Green Fence has contributed to the 11% decline in export value of US plastic scrap in the first half of 2013, compared with the same period in 2012. China’s customs data reflect that too. It imported 20% less plastic scrap in Q2 than the same quarter of 2012, a value of $300 million less.

And yet, Chinese processing factories desperately need US plastic. Once reprocessed, it’s used to make everything from polar fleeces to stadium seats. China imports around 40% of the world’s plastic scrap, collecting the rest domestically. Now that China’s plastic scrap supply is being squeezed by Green Fence bans, plastics smuggling at ports and in cities (links in Chinese) is on the rise.

For every ton of reusable plastic, China has received many more tons of random trash, some of it toxic. That has helped build “trash mountains” so high they sometimes bury people alive (link in Chinese). For a country facing environmental crisis after environmental crisis, this is no longer tenable.

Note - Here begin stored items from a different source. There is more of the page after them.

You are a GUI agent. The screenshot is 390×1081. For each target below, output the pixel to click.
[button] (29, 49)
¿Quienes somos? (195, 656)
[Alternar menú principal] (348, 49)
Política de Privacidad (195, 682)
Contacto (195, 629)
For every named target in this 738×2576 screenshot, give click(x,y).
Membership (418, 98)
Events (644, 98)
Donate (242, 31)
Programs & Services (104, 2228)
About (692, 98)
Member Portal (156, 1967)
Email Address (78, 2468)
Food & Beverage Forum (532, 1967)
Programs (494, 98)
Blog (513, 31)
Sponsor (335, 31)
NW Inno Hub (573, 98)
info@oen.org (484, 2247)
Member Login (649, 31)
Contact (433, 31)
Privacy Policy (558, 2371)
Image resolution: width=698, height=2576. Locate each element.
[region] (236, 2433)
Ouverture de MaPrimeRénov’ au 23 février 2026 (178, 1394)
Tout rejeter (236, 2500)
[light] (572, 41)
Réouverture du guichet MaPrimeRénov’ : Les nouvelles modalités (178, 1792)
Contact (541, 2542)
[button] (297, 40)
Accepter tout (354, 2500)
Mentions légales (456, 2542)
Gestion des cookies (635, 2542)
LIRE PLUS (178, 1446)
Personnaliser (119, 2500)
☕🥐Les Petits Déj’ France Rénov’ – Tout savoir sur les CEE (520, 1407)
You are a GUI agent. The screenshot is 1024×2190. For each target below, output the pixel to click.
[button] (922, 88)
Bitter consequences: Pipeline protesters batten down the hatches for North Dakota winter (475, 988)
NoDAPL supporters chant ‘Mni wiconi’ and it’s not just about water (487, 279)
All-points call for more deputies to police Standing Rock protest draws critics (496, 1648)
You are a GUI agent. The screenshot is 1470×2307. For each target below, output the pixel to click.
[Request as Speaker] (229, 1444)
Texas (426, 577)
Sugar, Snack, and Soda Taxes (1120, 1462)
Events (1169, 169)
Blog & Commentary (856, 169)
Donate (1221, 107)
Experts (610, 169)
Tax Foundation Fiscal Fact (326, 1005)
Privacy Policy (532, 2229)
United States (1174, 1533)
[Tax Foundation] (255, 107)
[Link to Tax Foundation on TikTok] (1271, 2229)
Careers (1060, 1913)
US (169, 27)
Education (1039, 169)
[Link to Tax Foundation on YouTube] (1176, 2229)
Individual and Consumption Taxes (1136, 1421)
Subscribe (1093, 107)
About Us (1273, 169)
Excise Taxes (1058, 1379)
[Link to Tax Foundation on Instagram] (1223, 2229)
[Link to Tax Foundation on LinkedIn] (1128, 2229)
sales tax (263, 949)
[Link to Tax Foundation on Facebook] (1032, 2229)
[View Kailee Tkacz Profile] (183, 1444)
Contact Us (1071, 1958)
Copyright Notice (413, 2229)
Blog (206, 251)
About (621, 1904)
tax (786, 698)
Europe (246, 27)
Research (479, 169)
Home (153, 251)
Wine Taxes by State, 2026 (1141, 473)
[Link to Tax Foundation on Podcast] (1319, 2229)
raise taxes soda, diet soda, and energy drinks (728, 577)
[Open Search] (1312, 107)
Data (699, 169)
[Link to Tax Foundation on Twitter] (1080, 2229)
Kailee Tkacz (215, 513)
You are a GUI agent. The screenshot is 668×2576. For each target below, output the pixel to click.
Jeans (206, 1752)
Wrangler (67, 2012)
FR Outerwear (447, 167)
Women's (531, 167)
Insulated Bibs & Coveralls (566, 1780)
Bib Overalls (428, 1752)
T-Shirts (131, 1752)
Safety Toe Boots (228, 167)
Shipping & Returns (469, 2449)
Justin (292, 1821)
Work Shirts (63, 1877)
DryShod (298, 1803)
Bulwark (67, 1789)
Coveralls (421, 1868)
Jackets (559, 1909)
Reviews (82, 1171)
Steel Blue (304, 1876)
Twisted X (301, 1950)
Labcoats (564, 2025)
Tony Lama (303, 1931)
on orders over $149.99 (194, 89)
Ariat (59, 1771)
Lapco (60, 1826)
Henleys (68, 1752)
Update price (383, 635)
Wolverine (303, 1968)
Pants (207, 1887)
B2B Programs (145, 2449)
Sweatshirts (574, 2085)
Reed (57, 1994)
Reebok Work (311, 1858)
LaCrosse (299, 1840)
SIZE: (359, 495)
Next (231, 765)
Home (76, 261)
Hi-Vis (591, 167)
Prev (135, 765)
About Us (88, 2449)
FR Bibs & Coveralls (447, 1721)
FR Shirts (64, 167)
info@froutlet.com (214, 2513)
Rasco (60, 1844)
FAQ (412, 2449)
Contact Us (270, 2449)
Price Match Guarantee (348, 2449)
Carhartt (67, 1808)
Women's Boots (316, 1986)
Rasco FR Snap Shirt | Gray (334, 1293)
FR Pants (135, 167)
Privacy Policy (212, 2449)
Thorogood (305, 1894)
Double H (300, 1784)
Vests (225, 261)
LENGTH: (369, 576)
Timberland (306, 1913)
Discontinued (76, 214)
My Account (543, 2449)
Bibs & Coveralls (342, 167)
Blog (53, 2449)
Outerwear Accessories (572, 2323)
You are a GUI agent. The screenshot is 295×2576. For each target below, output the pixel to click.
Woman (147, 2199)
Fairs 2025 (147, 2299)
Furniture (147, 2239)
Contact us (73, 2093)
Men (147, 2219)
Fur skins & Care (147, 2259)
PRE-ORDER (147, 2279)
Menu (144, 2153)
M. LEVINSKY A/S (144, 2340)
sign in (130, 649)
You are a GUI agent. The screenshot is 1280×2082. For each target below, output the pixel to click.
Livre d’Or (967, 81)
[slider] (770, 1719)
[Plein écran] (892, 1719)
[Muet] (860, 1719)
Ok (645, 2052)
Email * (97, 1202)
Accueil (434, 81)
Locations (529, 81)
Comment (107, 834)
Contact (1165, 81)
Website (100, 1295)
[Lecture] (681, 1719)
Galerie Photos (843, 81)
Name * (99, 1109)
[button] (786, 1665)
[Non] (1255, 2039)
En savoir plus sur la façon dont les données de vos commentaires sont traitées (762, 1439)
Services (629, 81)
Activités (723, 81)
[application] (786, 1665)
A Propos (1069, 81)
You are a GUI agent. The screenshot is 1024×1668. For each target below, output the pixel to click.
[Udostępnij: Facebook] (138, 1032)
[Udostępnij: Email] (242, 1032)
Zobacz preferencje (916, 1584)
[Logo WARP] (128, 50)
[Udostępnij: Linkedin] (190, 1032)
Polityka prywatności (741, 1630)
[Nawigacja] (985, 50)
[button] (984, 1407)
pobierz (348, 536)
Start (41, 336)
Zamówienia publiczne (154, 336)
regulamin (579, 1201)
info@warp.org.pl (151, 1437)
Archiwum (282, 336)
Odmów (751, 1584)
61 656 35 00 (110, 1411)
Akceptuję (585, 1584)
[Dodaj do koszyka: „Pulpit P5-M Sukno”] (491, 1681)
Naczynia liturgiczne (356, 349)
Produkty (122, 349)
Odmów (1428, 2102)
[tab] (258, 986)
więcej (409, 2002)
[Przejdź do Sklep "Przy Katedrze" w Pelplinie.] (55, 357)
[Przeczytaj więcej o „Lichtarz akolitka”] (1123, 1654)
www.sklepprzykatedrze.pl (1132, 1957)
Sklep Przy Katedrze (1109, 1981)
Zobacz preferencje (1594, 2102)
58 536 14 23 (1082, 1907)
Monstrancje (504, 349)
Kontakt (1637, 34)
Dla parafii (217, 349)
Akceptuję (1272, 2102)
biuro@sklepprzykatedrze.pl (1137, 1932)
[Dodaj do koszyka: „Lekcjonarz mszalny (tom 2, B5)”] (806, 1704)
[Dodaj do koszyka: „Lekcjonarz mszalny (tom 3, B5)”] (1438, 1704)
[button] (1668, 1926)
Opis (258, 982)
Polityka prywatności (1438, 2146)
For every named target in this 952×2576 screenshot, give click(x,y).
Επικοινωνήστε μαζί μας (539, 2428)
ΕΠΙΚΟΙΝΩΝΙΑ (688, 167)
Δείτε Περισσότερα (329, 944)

Discarded plastic bottles imported from Australia are seen at a plant in Hong Kong’s rural New Territories August 24, 2011, before a process which separates plastic waste from them. The “Plastic Waste-to-Fuel System” is designed to provide a practical and cost effective solution to plastic waste management with energy regeneration. A prototype machine can process three tonnes of plastic waste into 1,000 litres of fuel oil per day. With further refinement, the fuel oil is suitable for diesel engine usage, said Ecotech Recycling Social Enterprise Managing Director Ming Cheung. Picture taken August 24, 2011. REUTERS/Bobby Yip

Because US trash exporters haven’t been forced to spend on technology or labor to sort and clean trash piled up at its recycling centers—Chinese laborers have handled that part—those shipments have been profitable for US exporters. But Green Fence is shifting those economic incentives; It costs the US around $2,100 per shipping container to return rejected trash to California ports.

Those high costs may drive the US to expand its own recycling capacity. Until then, American pollution will no longer be piling up in China; It will be festering at home.